### DO THIS
Rewrite the records below, replacing every "VanRaam" with "Van Raam" and keeping everything else the same.

--

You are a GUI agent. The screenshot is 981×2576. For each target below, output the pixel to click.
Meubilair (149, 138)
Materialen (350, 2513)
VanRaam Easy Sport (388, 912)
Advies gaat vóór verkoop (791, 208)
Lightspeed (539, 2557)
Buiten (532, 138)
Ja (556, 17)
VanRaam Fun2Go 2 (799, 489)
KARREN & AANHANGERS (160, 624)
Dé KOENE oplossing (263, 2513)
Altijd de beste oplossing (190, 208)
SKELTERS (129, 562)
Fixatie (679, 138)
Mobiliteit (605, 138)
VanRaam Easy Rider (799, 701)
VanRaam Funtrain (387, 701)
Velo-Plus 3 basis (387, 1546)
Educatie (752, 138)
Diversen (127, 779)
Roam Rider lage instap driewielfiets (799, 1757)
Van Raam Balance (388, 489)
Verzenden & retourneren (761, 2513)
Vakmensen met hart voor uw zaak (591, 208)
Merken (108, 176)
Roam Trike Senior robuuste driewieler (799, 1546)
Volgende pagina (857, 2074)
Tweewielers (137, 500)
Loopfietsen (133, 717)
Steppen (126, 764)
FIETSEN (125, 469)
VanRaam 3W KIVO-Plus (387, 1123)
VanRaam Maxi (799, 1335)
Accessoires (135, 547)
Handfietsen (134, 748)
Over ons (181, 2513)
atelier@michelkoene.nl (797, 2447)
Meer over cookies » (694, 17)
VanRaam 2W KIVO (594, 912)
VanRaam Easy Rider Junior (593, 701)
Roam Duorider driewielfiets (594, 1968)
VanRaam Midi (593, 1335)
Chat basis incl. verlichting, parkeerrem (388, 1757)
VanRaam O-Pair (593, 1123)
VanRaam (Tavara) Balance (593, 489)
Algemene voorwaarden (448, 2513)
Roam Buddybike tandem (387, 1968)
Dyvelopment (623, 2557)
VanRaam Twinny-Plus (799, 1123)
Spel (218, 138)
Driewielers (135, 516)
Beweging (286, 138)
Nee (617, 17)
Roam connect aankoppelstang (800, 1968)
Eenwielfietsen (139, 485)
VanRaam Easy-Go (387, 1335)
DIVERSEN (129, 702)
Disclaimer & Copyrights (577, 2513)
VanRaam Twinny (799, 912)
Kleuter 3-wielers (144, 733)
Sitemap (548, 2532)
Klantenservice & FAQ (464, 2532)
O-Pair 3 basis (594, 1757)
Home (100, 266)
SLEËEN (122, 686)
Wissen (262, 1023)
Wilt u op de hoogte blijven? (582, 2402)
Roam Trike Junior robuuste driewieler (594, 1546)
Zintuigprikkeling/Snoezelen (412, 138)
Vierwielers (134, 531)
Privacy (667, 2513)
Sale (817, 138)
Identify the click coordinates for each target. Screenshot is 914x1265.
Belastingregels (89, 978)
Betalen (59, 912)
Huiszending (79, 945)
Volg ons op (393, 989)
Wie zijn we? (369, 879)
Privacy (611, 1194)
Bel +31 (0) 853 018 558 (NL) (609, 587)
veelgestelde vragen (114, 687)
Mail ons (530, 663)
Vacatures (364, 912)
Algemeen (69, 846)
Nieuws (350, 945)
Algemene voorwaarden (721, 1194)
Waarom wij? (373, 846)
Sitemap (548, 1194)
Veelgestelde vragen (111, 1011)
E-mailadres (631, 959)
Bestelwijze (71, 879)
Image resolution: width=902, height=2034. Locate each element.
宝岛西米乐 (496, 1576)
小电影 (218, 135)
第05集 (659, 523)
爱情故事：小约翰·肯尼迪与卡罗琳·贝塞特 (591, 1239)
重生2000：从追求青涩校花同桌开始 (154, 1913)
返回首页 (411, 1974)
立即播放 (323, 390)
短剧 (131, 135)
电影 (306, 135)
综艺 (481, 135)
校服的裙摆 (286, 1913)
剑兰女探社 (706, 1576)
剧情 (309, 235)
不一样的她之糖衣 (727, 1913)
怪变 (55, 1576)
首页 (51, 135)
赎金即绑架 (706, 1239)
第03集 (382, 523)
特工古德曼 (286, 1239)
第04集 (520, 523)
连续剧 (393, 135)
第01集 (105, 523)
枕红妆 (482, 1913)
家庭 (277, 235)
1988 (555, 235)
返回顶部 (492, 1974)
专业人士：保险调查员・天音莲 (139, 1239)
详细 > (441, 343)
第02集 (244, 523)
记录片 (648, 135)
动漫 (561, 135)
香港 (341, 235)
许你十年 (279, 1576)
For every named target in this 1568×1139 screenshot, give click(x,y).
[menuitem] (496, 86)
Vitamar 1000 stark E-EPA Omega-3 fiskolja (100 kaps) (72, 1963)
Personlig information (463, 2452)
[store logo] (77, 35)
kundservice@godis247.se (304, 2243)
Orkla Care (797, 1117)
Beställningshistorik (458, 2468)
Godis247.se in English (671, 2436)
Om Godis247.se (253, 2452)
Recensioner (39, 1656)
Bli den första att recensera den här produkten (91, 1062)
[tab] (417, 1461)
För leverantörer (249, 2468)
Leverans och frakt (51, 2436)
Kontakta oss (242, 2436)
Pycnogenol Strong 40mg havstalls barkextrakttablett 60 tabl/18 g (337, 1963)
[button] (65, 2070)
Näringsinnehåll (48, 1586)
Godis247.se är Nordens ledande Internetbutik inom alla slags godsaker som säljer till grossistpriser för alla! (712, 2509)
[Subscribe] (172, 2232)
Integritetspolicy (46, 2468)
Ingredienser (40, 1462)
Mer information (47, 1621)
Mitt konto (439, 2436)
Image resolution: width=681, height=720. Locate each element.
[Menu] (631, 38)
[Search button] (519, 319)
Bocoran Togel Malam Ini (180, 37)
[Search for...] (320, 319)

--

### RESULT OF THE TASK
You are a GUI agent. The screenshot is 981×2576. For each target below, output the pixel to click.
Meubilair (149, 138)
Materialen (350, 2513)
Van Raam Easy Sport (388, 912)
Advies gaat vóór verkoop (791, 208)
Lightspeed (539, 2557)
Buiten (532, 138)
Ja (556, 17)
Van Raam Fun2Go 2 (799, 489)
KARREN & AANHANGERS (160, 624)
Dé KOENE oplossing (263, 2513)
Altijd de beste oplossing (190, 208)
SKELTERS (129, 562)
Fixatie (679, 138)
Mobiliteit (605, 138)
Van Raam Easy Rider (799, 701)
Van Raam Funtrain (387, 701)
Velo-Plus 3 basis (387, 1546)
Educatie (752, 138)
Diversen (127, 779)
Roam Rider lage instap driewielfiets (799, 1757)
Van Raam Balance (388, 489)
Verzenden & retourneren (761, 2513)
Vakmensen met hart voor uw zaak (591, 208)
Merken (108, 176)
Roam Trike Senior robuuste driewieler (799, 1546)
Volgende pagina (857, 2074)
Tweewielers (137, 500)
Loopfietsen (133, 717)
Steppen (126, 764)
FIETSEN (125, 469)
Van Raam 3W KIVO-Plus (387, 1123)
Van Raam Maxi (799, 1335)
Accessoires (135, 547)
Handfietsen (134, 748)
Over ons (181, 2513)
atelier@michelkoene.nl (797, 2447)
Meer over cookies » (694, 17)
Van Raam 2W KIVO (594, 912)
Van Raam Easy Rider Junior (593, 701)
Roam Duorider driewielfiets (594, 1968)
Van Raam Midi (593, 1335)
Chat basis incl. verlichting, parkeerrem (388, 1757)
Van Raam O-Pair (593, 1123)
Van Raam (Tavara) Balance (593, 489)
Algemene voorwaarden (448, 2513)
Roam Buddybike tandem (387, 1968)
Dyvelopment (623, 2557)
Van Raam Twinny-Plus (799, 1123)
Spel (218, 138)
Driewielers (135, 516)
Beweging (286, 138)
Nee (617, 17)
Roam connect aankoppelstang (800, 1968)
Eenwielfietsen (139, 485)
Van Raam Easy-Go (387, 1335)
DIVERSEN (129, 702)
Disclaimer & Copyrights (577, 2513)
Van Raam Twinny (799, 912)
Kleuter 3-wielers (144, 733)
Sitemap (548, 2532)
Klantenservice & FAQ (464, 2532)
O-Pair 3 basis (594, 1757)
Home (100, 266)
SLEËEN (122, 686)
Wissen (262, 1023)
Wilt u op de hoogte blijven? (582, 2402)
Roam Trike Junior robuuste driewieler (594, 1546)
Zintuigprikkeling/Snoezelen (412, 138)
Vierwielers (134, 531)
Privacy (667, 2513)
Sale (817, 138)
Identify the click coordinates for each target. Screenshot is 914x1265.
Belastingregels (89, 978)
Betalen (59, 912)
Huiszending (79, 945)
Volg ons op (393, 989)
Wie zijn we? (369, 879)
Privacy (611, 1194)
Bel +31 (0) 853 018 558 (NL) (609, 587)
veelgestelde vragen (114, 687)
Mail ons (530, 663)
Vacatures (364, 912)
Algemeen (69, 846)
Nieuws (350, 945)
Algemene voorwaarden (721, 1194)
Waarom wij? (373, 846)
Sitemap (548, 1194)
Veelgestelde vragen (111, 1011)
E-mailadres (631, 959)
Bestelwijze (71, 879)
Image resolution: width=902, height=2034. Locate each element.
宝岛西米乐 (496, 1576)
小电影 (218, 135)
第05集 (659, 523)
爱情故事：小约翰·肯尼迪与卡罗琳·贝塞特 (591, 1239)
重生2000：从追求青涩校花同桌开始 (154, 1913)
返回首页 (411, 1974)
立即播放 (323, 390)
短剧 (131, 135)
电影 (306, 135)
综艺 (481, 135)
校服的裙摆 (286, 1913)
剑兰女探社 (706, 1576)
剧情 (309, 235)
不一样的她之糖衣 (727, 1913)
怪变 (55, 1576)
首页 (51, 135)
赎金即绑架 (706, 1239)
第03集 (382, 523)
特工古德曼 (286, 1239)
第04集 (520, 523)
连续剧 (393, 135)
第01集 (105, 523)
枕红妆 (482, 1913)
家庭 (277, 235)
1988 (555, 235)
返回顶部 (492, 1974)
专业人士：保险调查员・天音莲 (139, 1239)
详细 > (441, 343)
第02集 (244, 523)
记录片 (648, 135)
动漫 (561, 135)
香港 (341, 235)
许你十年 (279, 1576)
For every named target in this 1568×1139 screenshot, give click(x,y).
[menuitem] (496, 86)
Vitamar 1000 stark E-EPA Omega-3 fiskolja (100 kaps) (72, 1963)
Personlig information (463, 2452)
[store logo] (77, 35)
kundservice@godis247.se (304, 2243)
Orkla Care (797, 1117)
Beställningshistorik (458, 2468)
Godis247.se in English (671, 2436)
Om Godis247.se (253, 2452)
Recensioner (39, 1656)
Bli den första att recensera den här produkten (91, 1062)
[tab] (417, 1461)
För leverantörer (249, 2468)
Leverans och frakt (51, 2436)
Kontakta oss (242, 2436)
Pycnogenol Strong 40mg havstalls barkextrakttablett 60 tabl/18 g (337, 1963)
[button] (65, 2070)
Näringsinnehåll (48, 1586)
Godis247.se är Nordens ledande Internetbutik inom alla slags godsaker som säljer till grossistpriser för alla! (712, 2509)
[Subscribe] (172, 2232)
Integritetspolicy (46, 2468)
Ingredienser (40, 1462)
Mer information (47, 1621)
Mitt konto (439, 2436)
Image resolution: width=681, height=720. Locate each element.
[Menu] (631, 38)
[Search button] (519, 319)
Bocoran Togel Malam Ini (180, 37)
[Search for...] (320, 319)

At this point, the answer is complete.